- _Metin alıntısı_:
•••

Bir daireden onunla aynı alana sahip bir kare çıkmayacağı nasıl ki 1882’de Lindermenn-Weierstrass teoremiyle ispatlandıysa, öyle inanıyorum ki İsrail ve onun arkasında duran Batı ve ABD demokrasisinden de bir merhamet ve huzur çıkmayacak.
Uluslararası Adalet Divanı -biraz şaşırtsa da- verdiği kararla minik bir umut kıvılcımı çakabilmiştir tabi.
Lakin bütün kuvvetli delillere rağmen “derhal soykırımı durdurun” diyememiştir; bir bebeğin hayatı bile bunu şart koşarken.
Alacağı kararı uygulayacak olan BMGK’nın beş daimî üyesi orada durduğu sürece de İsrail’in uykularını kaçıracak bir güç yok maalesef; en azından kısa vadede.

•••

- _Veri kümesi kayıtları_:
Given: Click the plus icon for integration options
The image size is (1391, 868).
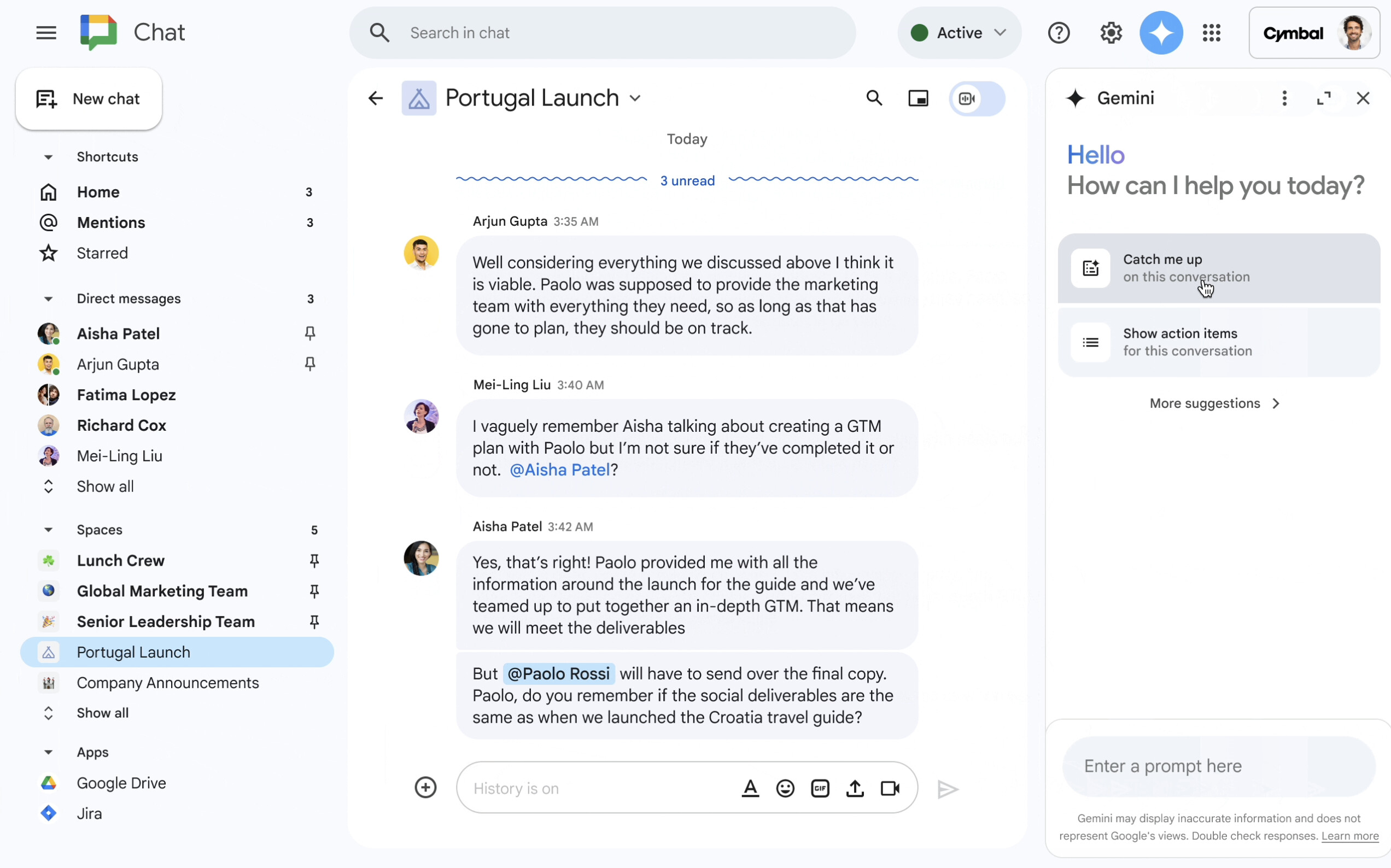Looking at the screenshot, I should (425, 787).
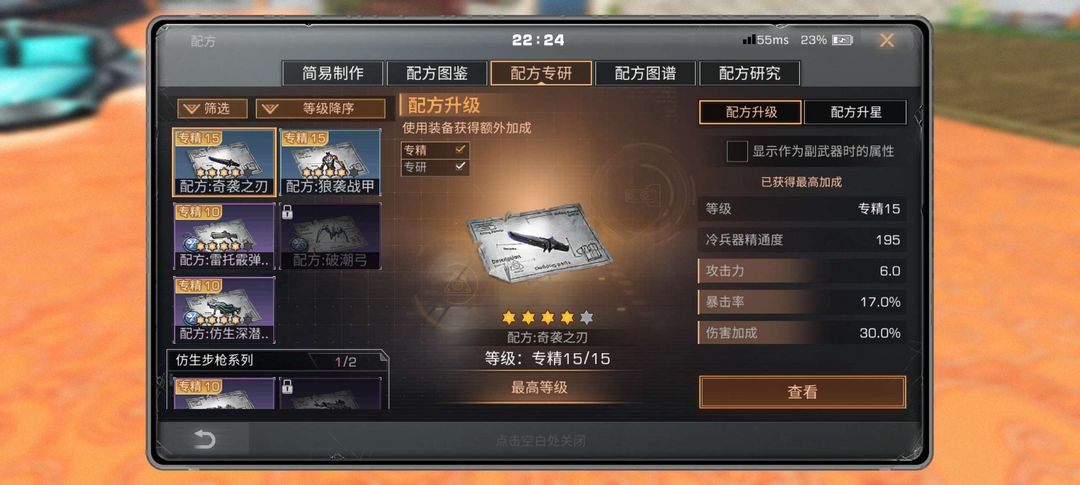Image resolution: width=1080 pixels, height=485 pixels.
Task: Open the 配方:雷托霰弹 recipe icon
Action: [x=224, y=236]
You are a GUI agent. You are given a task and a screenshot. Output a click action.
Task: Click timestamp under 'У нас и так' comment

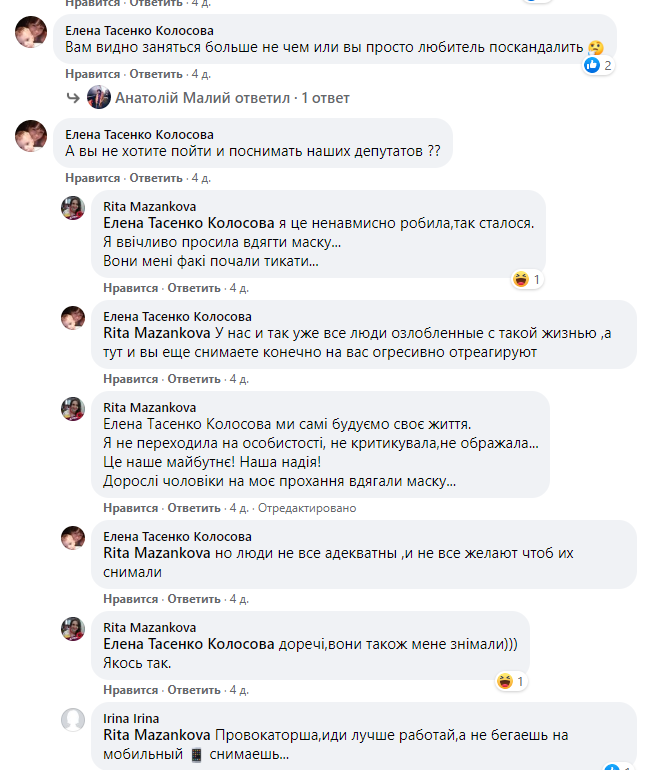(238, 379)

•••

- _Görev talimatı_: Uluslararası Adalet Divanı kararını konu alan metinden bir bölümü hiçbir değişiklik yapmadan yazın. Bölüm "Bir daireden onunla" ifadesini içeren kelimelerle başlasın ve "kıvılcımı çakabilmiştir tabi." kelimelerinden sonra bitsin.

- _Doğru cevap_:
Bir daireden onunla aynı alana sahip bir kare çıkmayacağı nasıl ki 1882’de Lindermenn-Weierstrass teoremiyle ispatlandıysa, öyle inanıyorum ki İsrail ve onun arkasında duran Batı ve ABD demokrasisinden de bir merhamet ve huzur çıkmayacak.
Uluslararası Adalet Divanı -biraz şaşırtsa da- verdiği kararla minik bir umut kıvılcımı çakabilmiştir tabi.